- **TASKS AND EXERCISES**:
1/ Copy the part of the text about New Orleans newspaper writing from "Twenty-two words to" to "compactness of statement.", keeping every word and mark the same.
2/ Answer these questions using the text about New Orleans newspaper writing:
(a) What four words describe the New Orleans editor's style?
(b) In what month did the 'Times-Democrat' send a relief-steamer up one of the bayous?
(c) How many words does the correspondent use to say the ladies came aboard and the boat shoved out up the creek?

- **TEXT EXTRACT**:
»»

We assisted–in the French sense–at a mule race, one day. I believe I enjoyed this contest more than any other mule there. I enjoyed it more than I remember having enjoyed any other animal race I ever saw. The grand-stand was well filled with the beauty and the chivalry of New Orleans. That phrase is not original with me. It is the Southern reporter’s. He has used it for two generations. He uses it twenty times a day, or twenty thousand times a day; or a million times a day– according to the exigencies. He is obliged to use it a million times a day, if he have occasion to speak of respectable men and women that often; for he has no other phrase for such service except that single one. He never tires of it; it always has a fine sound to him. There is a kind of swell medieval bulliness and tinsel about it that pleases his gaudy barbaric soul. If he had been in Palestine in the early times, we should have had no references to ‘much people’ out of him. No, he would have said ‘the beauty and the chivalry of Galilee’ assembled to hear the Sermon on the Mount. It is likely that the men and women of the South are sick enough of that phrase by this time, and would like a change, but there is no immediate prospect of their getting it.

The New Orleans editor has a strong, compact, direct, unflowery style; wastes no words, and does not gush. Not so with his average correspondent. In the Appendix I have quoted a good letter, penned by a trained hand; but the average correspondent hurls a style which differs from that. For instance–

The ‘Times-Democrat’ sent a relief-steamer up one of the bayous, last April. This steamer landed at a village, up there somewhere, and the Captain invited some of the ladies of the village to make a short trip with him. They accepted and came aboard, and the steamboat shoved out up the creek. That was all there was ‘to it.’ And that is all that the editor of the ‘Times-Democrat’ would have got out of it. There was nothing in the thing but statistics, and he would have got nothing else out of it. He would probably have even tabulated them, partly to secure perfect clearness of statement, and partly to save space. But his special correspondent knows other methods of handling statistics. He just throws off all restraint and wallows in them–

‘On Saturday, early in the morning, the beauty of the place graced our cabin, and proud of her fair freight the gallant little boat glided up the bayou.’

Twenty-two words to say the ladies came aboard and the boat shoved out up the creek, is a clean waste of ten good words, and is also destructive of compactness of statement.

««

- **EXCERPTED DATA**:

»»

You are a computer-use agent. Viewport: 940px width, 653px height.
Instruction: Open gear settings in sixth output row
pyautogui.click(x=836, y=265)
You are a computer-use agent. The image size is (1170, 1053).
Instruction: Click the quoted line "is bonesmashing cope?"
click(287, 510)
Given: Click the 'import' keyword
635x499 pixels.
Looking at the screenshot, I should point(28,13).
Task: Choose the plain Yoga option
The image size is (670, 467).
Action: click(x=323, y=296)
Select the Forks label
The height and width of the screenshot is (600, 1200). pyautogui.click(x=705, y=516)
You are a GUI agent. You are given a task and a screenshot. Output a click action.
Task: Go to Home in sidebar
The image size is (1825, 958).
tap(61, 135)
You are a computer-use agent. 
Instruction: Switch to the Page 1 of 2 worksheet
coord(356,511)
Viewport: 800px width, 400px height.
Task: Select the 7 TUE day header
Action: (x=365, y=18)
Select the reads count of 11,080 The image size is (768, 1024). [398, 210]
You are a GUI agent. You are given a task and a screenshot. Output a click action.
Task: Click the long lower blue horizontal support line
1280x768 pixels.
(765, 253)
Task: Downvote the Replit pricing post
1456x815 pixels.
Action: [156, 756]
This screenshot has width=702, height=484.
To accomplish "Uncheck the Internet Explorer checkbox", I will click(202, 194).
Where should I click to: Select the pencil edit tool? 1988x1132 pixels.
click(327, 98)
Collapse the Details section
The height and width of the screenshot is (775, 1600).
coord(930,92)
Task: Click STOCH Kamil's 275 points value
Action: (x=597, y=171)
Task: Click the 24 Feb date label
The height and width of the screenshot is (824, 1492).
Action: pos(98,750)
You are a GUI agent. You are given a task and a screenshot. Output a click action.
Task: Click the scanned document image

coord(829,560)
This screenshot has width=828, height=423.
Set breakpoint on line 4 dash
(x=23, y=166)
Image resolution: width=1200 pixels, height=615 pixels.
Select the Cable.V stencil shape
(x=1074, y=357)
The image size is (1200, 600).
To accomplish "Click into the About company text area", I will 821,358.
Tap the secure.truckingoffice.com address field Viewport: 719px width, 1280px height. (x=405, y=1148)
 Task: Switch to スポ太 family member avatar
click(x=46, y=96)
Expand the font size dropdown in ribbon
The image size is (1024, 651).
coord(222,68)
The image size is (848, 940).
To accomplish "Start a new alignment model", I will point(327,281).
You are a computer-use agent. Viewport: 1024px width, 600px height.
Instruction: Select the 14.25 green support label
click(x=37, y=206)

««

- **WORKED ANSWERS**:
1/
Twenty-two words to say the ladies came aboard and the boat shoved out up the creek, is a clean waste of ten good words, and is also destructive of compactness of statement.

2/
(a) Strong, compact, direct, and unflowery.
(b) April.
(c) Twenty-two.